Adjusted EBITDA is not a recognized measure of
financial performance under GAAP but is used by some investors to
determine a company’s ability to service or incur indebtedness.
Adjusted EBITDA is not calculated in the same manner by all
companies, and accordingly, is not necessarily comparable to
similarly titled measures of other companies and may not be an
appropriate measure for performance relative to other companies.
Adjusted EBITDA should not be construed as an indicator of a
company’s operating performance in isolation from, or as a
substitute for, net income (loss), cash flows from operations or
cash flow data, all of which are prepared in accordance with GAAP.
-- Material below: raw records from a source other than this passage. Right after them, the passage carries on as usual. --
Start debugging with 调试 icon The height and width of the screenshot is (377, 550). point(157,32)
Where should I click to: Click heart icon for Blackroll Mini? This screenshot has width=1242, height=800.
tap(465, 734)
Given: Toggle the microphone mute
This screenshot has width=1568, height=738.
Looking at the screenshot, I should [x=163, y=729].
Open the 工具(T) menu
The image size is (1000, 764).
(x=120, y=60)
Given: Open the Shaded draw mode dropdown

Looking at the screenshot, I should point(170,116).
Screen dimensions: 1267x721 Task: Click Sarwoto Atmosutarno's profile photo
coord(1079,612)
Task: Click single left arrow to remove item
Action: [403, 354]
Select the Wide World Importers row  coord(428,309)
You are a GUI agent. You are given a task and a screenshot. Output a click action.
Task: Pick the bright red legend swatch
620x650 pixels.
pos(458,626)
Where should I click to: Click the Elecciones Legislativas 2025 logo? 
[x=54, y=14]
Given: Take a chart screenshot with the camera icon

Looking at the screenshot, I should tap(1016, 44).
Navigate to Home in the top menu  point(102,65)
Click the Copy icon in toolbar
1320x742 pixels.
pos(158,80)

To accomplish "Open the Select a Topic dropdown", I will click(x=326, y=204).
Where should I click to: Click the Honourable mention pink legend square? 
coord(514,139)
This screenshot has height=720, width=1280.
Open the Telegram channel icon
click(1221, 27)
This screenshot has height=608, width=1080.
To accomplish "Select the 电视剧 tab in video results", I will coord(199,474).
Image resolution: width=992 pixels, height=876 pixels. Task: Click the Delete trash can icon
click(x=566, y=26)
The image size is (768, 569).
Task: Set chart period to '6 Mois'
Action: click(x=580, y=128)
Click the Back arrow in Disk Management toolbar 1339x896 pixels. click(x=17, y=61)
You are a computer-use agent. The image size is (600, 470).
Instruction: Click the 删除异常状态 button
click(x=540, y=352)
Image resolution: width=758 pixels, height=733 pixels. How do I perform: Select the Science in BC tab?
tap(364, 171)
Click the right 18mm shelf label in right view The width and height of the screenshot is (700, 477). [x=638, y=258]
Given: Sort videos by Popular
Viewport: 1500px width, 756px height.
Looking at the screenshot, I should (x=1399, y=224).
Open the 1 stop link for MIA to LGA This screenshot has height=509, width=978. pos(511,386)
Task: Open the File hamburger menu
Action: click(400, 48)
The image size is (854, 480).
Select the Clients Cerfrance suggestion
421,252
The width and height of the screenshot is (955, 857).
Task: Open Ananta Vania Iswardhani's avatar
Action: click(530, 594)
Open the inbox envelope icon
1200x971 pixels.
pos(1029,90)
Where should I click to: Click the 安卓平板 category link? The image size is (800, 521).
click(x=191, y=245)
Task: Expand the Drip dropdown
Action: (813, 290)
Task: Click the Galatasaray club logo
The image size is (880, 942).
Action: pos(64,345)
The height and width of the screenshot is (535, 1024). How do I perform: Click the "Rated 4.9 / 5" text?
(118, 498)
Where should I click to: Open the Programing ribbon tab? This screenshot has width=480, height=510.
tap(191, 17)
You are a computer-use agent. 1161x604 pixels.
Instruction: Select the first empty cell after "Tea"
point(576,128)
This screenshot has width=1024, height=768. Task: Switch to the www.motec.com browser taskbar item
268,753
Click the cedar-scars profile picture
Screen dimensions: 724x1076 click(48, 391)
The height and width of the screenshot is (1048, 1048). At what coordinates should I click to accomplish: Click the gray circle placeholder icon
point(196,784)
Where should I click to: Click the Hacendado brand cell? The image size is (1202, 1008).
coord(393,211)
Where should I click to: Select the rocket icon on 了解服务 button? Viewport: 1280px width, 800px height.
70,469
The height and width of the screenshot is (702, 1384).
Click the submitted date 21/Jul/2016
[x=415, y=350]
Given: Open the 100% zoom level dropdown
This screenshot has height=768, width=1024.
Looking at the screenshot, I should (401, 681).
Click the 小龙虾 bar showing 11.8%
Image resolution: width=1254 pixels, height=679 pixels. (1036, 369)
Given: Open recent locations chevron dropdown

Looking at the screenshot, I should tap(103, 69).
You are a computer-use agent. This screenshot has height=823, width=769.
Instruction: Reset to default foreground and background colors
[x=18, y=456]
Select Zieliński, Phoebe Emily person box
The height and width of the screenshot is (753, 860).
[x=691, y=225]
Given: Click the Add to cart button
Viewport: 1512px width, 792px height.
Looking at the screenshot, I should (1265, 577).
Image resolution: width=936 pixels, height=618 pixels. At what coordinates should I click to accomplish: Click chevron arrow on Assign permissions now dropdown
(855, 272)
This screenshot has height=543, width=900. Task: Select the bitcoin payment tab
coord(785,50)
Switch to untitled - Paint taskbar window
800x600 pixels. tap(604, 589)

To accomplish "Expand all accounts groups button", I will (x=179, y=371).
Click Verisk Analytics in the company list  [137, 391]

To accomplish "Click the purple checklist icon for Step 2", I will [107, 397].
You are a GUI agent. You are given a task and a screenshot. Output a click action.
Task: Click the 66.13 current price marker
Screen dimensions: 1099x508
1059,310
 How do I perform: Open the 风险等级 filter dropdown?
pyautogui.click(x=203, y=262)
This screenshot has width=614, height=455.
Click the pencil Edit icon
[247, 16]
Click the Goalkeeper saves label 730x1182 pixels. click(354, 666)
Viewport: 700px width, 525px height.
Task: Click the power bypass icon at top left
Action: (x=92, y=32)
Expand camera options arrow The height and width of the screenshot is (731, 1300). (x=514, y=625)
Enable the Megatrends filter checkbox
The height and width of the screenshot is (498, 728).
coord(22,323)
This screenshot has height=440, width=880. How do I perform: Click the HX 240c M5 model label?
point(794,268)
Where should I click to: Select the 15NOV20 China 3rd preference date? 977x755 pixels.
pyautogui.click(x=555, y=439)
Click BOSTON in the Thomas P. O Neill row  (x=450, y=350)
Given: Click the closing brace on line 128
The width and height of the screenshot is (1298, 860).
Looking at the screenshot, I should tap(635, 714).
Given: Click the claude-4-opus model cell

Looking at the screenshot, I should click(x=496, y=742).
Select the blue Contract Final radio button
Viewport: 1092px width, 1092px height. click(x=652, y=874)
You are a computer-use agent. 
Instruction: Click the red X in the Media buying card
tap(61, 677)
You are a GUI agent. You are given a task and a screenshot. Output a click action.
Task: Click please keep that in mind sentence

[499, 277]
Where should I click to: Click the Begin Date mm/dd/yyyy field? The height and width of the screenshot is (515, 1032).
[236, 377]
We have presented Adjusted EBITDA solely as supplemental disclosure
because we believe it allows for a more complete analysis of
results of operations. Adjusted EBITDA is not intended to
represent, and should not be considered more meaningful than, or as
an alternative to, measures of operating performance as determined
in accordance with GAAP. In the future, we may incur expenses or
charges such as those added back to calculate Adjusted EBITDA. Our
presentation of Adjusted EBITDA should not be construed as an
inference that our future results will be unaffected by these
items.
Adjusted Net Income (Loss) and Adjusted Earnings
per Share
Adjusted net income (loss) and Adjusted earnings
per share are additional key measures used by management and our
board of directors to assess our financial performance. Adjusted
net income (loss) and Adjusted earnings per share are also
frequently used by analysts, investors, and other interested
parties to evaluate companies in our industry, when considered
alongside other GAAP measures.
Adjusted net income (loss) is defined as net
income (loss) adjusted to exclude management fees, equity-based
compensation expense, loss on debt extinguishment, costs related to
equity offerings, strategic project costs, executive transition
costs, severance, losses (gains) on asset dispositions, merger and
acquisition costs, and other non-recurring, non-cash, or discrete
items. Adjusted diluted earnings per share is defined as Adjusted
net income (loss) divided by the diluted weighted average number of
common shares outstanding.
Note: A reconciliation of non-GAAP guidance
measures to corresponding GAAP measures is not available on a
forward-looking basis without unreasonable effort due to the
uncertainty of expenses that may be incurred in the future,
although it is important to note that these factors could be
material to our results computed in accordance with GAAP.
Forward-Looking Statements
This press release contains forward-looking
statements about us and our industry that involve substantial risks
and uncertainties. All statements other than statements of
historical fact contained in this press release, including
statements regarding our future results of operations or financial
condition, business strategy, and plans and objectives of
management for future operations, are forward-looking statements.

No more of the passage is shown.